Clipper pitching standout Connor MacRae plays first base during practice yesterday.

Having a good left-handed pitcher in your rotation can mean the difference between a good season and a great one. Case in point, last year's Newburyport team was able to ride the two-man rotation of Brett Fontaine and lefty Ryan O'Connor all the way to a state championship.

O'Connor is now off at Bentley University, leaving the Clippers in search of a new southpaw. Luckily for them, they had junior Connor MacRae waiting in the wings.

In his first varsity season, MacRae has gone 4-0 with one no decision and put together an ERA of 0.41. And when he's not on the mound, MacRae plays a mean first base.

"There's no question that he's been solid as a junior," Clippers coach Steve Malenfant says of MacRae. "The expectations will just grow higher for him. He now has experience. I hesitate to say it, but there's almost that Clint Eastwood element to him. Still waters run deep is probably the key phrase with him."

Like many Newburyport players, MacRae started playing baseball in the Pioneer League at the age of 6.

"Those were the days," MacRae says of his time in the Pioneer League. "All of our friends would meet up down there, and we'd watch each other play. I had always pitched in the Pioneer League, but it wasn't a big thing. Any kid could pitch then."

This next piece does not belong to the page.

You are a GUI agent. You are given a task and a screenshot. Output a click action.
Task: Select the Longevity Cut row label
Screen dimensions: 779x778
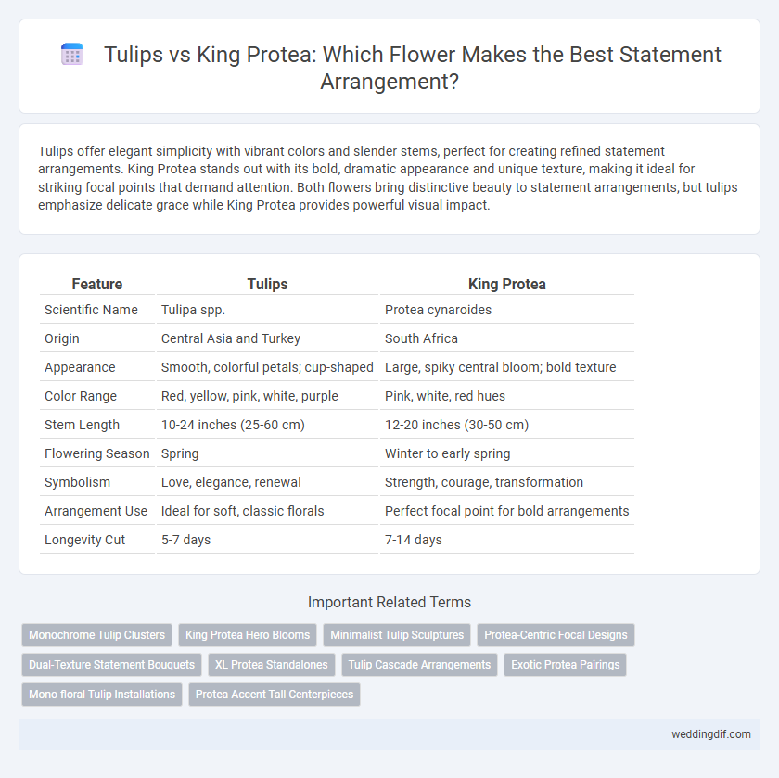85,540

Pitching became more important when MacRae got to the junior varsity level last year. He did well enough to make it onto the varsity roster come tournament time. MacRae didn't see any playing time, but he was able to observe O'Connor's slider and liked what he saw.

"I noticed that he could throw a slider for a strike, and that made me really want to throw that pitch," MacRae says of O'Connor. "(Now) that's my go-to pitch. If I'm not throwing well with my fastball, I can just go right to my slider, and it's a strike. It's a weird pitch, it just snaps right into the strike zone."

MacRae got his first chance to throw that slider in a varsity game against Amesbury in late April. He also recorded his first win that day with the 5-3 victory. But it was the no decision against Pentucket on May 7 that MacRae says was his favorite game so far.

MacRae was matched against the Sachems' lefty ace Alex Ministeri, and both southpaws ended up throwing into the 10th inning in what would be a 14-inning affair that the Clippers were able to win 4-3 on a passed ball.

"All I would ask him each inning was, 'How is you arm feeling?'" Malenfant says of MacRae, who went 9 1/3 innings that afternoon. "And he'd say, 'Great, not a problem.'"

"(There was) something about that day," says MacRae. "I was getting more momentum as the game went on. My arm honestly wasn't tired at all. Although, obviously the next day it was killing me."

With his arm feeling fine during a win against Maimonides last Sunday, MacRae decided he was ready to take his spot behind Fontaine and Colby Morris in the Clippers' tournament rotation.

"The team's mood is pretty good," MacRae says going into the tournament next week. "We've got two good captains, so we get good encouragement from them. I'd say we're ready to go."

"Connor's a quality person," says Malenfant. "He's a good student, he works at things. He's quietly efficient. That's probably the key element to him."

Malenfant feels that MacRae's talents and poise will take him and the Clippers far.

"I think that because he holds his poise so well while he's on the mound, nothing really freaks him out," says Malenfant. "He knows his situations. He understands what he has to do to throw strikes. It's been a pleasant addition, because it allows us to go three deep so that the other two guys can get a little rest on their arm. That pretty much bodes well for the tournament, too."